• [Exercise directions]: The entries that follow must be written out exactly, without any of the pictures they contain.

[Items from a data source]
________________________________________
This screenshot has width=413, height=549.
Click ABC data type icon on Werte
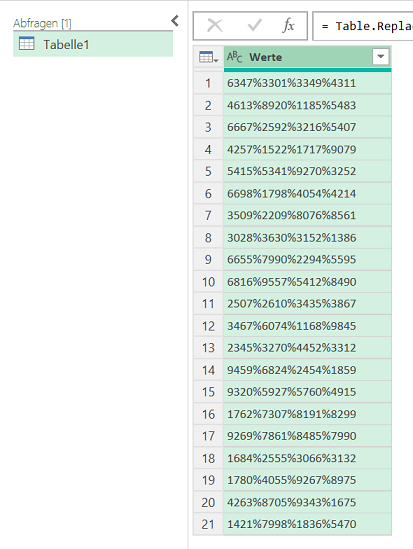(x=234, y=57)
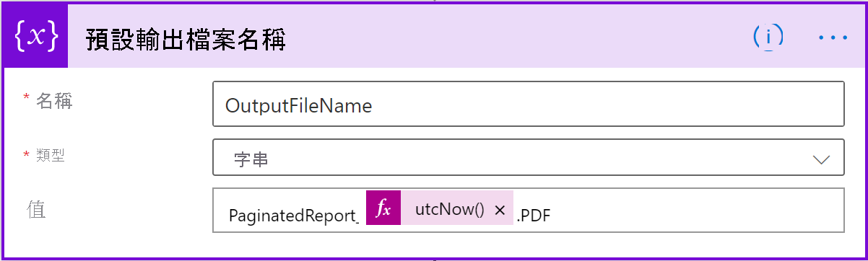Click the fx expression icon in value field

[383, 209]
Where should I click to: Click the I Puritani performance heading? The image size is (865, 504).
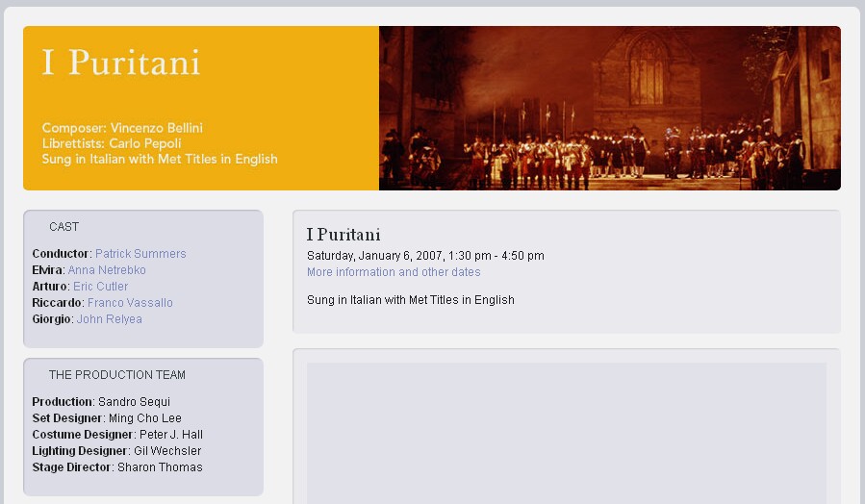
________________________________________
• [Solution for this task]:
This screenshot has width=413, height=549.
Click ABC data type icon on Werte
(x=234, y=57)
Click the fx expression icon in value field

[383, 209]
Where should I click to: Click the I Puritani performance heading? The image size is (865, 504).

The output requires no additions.